Edward P. Thompson nos ensinou que eventos sociais significativos não nascem como o sol numa hora determinada, mas são frutos de um fazer coletivo anterior no qual a mudança já existe. Os artigos de Celso Rocha de Barros e André Singer, na Folha de hoje, dispensaram esta lição. Singer, em interessante pegada, escorrega ao afirmar os últimos três anos como sendo “o vazio de uma oposição politicamente efetiva”. Celso, no mesmo sentido, afirma que “a disputa [pós-prisão de Lula] se deu com a extrema direita de um lado e ninguém do outro”. Em ambos, o afã de valorizar o evento hiper significativo que marcou a semana encerrada ontem acaba por exagerar na presentificação. E, em certa medida, dispensa boa parte do discurso histórico do Lula no último dia 10 de março no qual o líder agradeceu a quem resistiu com ele.
As frentes contrárias ao golpe de 2016, a Vigília Lula Livre, a luta contra as reformas feitas por movimentos sociais e sindicais em franca desvantagem, os 44,87% de votos para Haddad em 18 e a presença de PT, PSOL e PCdoB nos segundos turnos de 2020 não podem ser apagadas (ficando acima de 40% em Poa, SP, Vitória, Recife…). O atrapalho à PEC da Impunidade, a redução dos danos em todos os projetos antipopulares de Temer e Bolsonaro e o trabalho de formiguinha por dentro de instituições, igrejas, empresas, grupos de whatsapp e lares também não podem ser deixados de lado em favor da leitura um tanto messiânica. Quase sempre, esse aparecimento mágico do líder nos é apresentado com o charme weberiano da liderança carismática. Mas o caso aqui é outro. A reaparição de Lula no cenário nacional se deveu à continuidade de um trabalho de mobilização permanente, empreendido por partidos e movimentos sociais de esquerda, que sempre consideraram a recuperação de seus direitos políticos algo fundamental à nossa reconstrução democrática. Não poucas vezes quem esteve neste trabalho de mobilização foi observado como não estratégico, evitando assim a possibilidade de “resolver” a nossa desdemocratização com quaisquer alternativas que manteriam Lula preso ou solto sem direitos políticos. Na análise do resultado eleitoral das esquerdas em 2020, muitos ignoraram o peso político do fato da esquerda entrar num pleito com Lula ainda condenado. Nesse sentido, os textos de Celso Rocha de Barros e André Singer valorizam pouco a importância da estruturação e da ação partidária, por exemplo, do PT que foi capaz de manter o tema da suspeição de Moro e da Lava Jato ao longo de todos esses anos. Que líder sem partido forte suportaria tal humilhação? E aqui o termo partido quer dizer aquele que organiza a ação política, forma quadros e oferece uma orientação ao conjunto da sociedade. Lula é o maior líder do PT, mais estruturado partido nacional, que coordena relações com universidades e movimentos sociais e sindicais com alta capilaridade. O discurso que chegou à Globo na última terça e que foi admitido por Gilmar Mendes há algum tempo, já estava na boca das lideranças petistas e do próprio Lula desde 16. Qual a responsabilidade dos intelectuais que se demoraram em perfilar junto àqueles que apontavam os vícios de Moro?

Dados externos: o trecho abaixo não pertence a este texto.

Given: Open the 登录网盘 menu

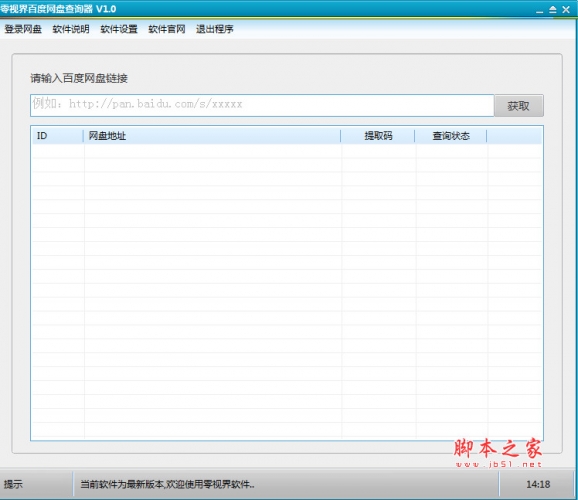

Felizmente, não é o caso de Celso nem Singer. Contudo, não se pode deixar de registrar que, ao fazer tal análise, se responsabiliza menos quem muito colaborou para tudo isso: o “centro democrático”. Nossa situação chegou até aqui porque PSDB, DEM e MDB abraçaram a extrema-direita como forma de chegar e se manter no poder. Evitaram inclusive qualquer articulação parlamentar com a esquerda para defender interesses nacionais razoáveis. A Petrobrás que o diga. O que o Brasil assistiu não foi uma oposição ineficaz, mas um centro inexistente. Isso não pode ser aceito e nem desconsiderado daqui em diante. Nosso futuro não depende somente de quem sempre esteve contra as arbitrariedades que elegeram Bolsonaro, mas daqueles que com ele se aliaram. A esquerda está disposta à redemocratização até porque só ganha com ela. A direita deve dar provas de compromisso inequívoco com as regras do jogo democrático. Isso muda tudo.